Happily (but surprisingly) I was unable to detect any signs of PWM on either light. For lights this size, you usually need to use PWM for the lower mode (i.e. current-control electronics won’t fit in this small a head). If the lights do use PWM, the freq is undetectable. :thumbsup: But based on the runtime performance I'm seeing on Lo (scroll down for runtime charts), I'm pretty sure the lights must be current-controlled.

_*UPDATE:* HKJ confirms - with his more extensive setup - that the lights are indeed current-controlled on Lo._

*Testing Method:* All my output numbers are relative for my home-made light box setup, a la Quickbeam's flashlightreviews.com method. You can directly compare all my relative output values from different reviews - i.e. an output value of "10" in one graph is the same as "10" in another. All runtimes are done under a cooling fan, except for the extended run Lo/Min modes (i.e. >12 hours) which are done without cooling.

Throw values are the square-root of lux measurements taken at 1 meter from the lens, using a light meter.

*Throw/Output Summary Chart:*






Output levels for the PN20α are pretty much what I would expect for a two-stage R2-equipped 1xAAA light (i.e. "general" mode and "turbo", similar to the Med and Hi for multi-level lights). But consistent with the beamshots, throw is the highest I’ve seen for this class. 

For 2xAAA, I only have the Preon 2 to compare to. One point to note is that the 2xAAA PN20α2 is not that much brighter than the 1xAAA PN20α on Hi (i.e. it is not twice as bright, as in the case of the Preon).

*Output/Runtime Comparison:*










The two graphs above are on the same output range, so you can directly compare output levels.

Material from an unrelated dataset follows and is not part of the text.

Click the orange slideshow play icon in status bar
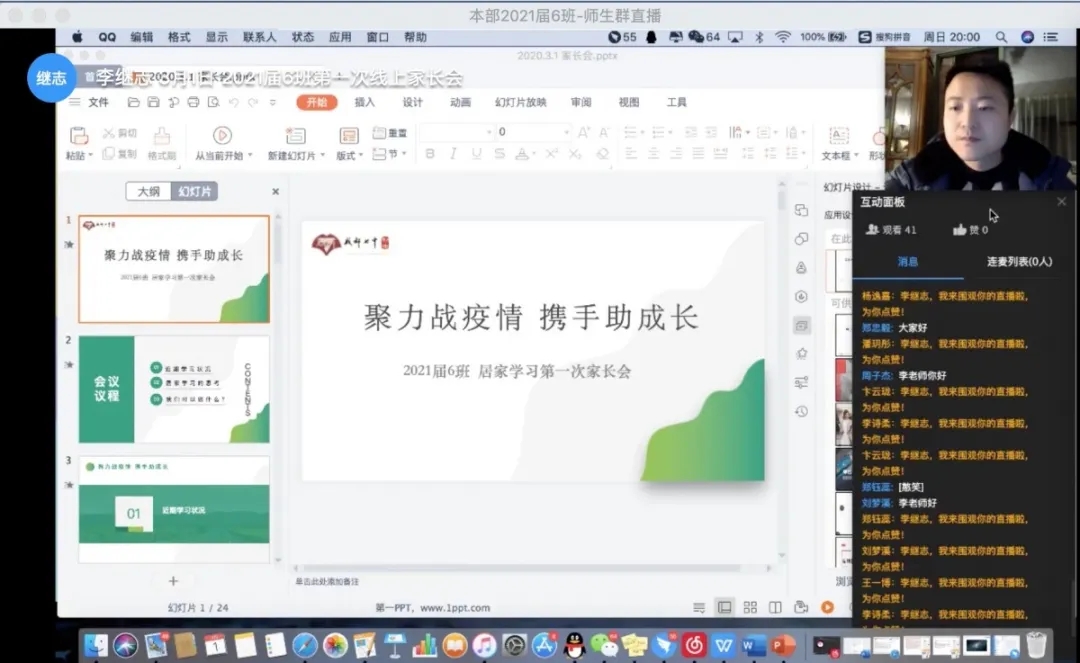 pyautogui.click(x=827, y=607)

Runtimes seem a bit low on Hi on the 1xAAA PN20α, but that may be due to the attempt to maintain full regulation on this battery source (i.e. this is bound to be less efficient than direct drive). Another point that struck me - unlike many other lights of this class, the PN20α maintains comparable regulated output levels on all regular battery sources (i.e. most lights have different outputs depending on the battery used).

While 2xAAA PN20α2 is measurably brighter than the 1xAAA PN20α on Hi, the difference is not as great as on the Preon series (where output more than doubled). However, the Eagletac offerings are impressively regulated on all batteries on 2xAAA.

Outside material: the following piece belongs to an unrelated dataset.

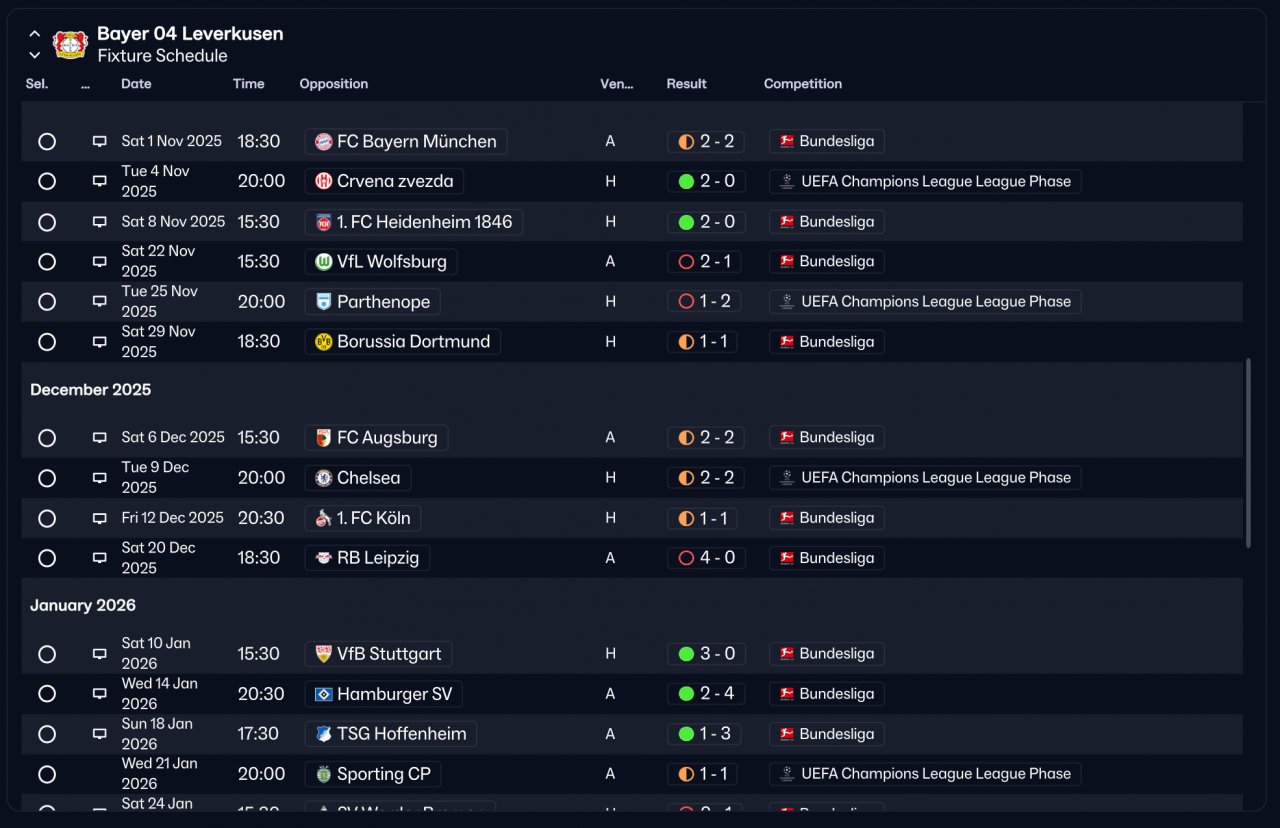Screen dimensions: 1280x828
Task: Select the radio button for the Crvena zvezda match
Action: point(47,182)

So how does it stack up to the competition? First the 1xAAA lights:
























And now the 2xAAA lights:









Clearly, the 1xAAA PN20α has an efficiency issue on Hi on regular battery sources. :sigh: I suspect this is due to the attempt to maintain perfectly flat regulation (see below for a discussion of the issue – and the potential remedy). On the PN20α2, overall efficiency on Hi seems ok – certainly much higher than expected based on the 1xAAA PN20α performance.

On the flip-side, the output/runtime efficiency on Lo is among the best in class for both the PN20α and PN20α2 – and fully-regulated to boot! You can really see this on the 2xAAA graph – those fully-regulated runtimes are very impressive. :thumbsup:

*Potential Issues*

Hi mode of the PN20α has much lower efficiency than other lights of this class. However, Eagletac informs me that newer shipping versions will have lower Hi output with improved runtime.

The lights lack a true Lo mode – the Lo mode on the PN20α and the PN20α2 is closer the Med mode of three-mode lights in this class.

Build components are not interchangeable between the models (i.e. the head and tail sections are specific for each model).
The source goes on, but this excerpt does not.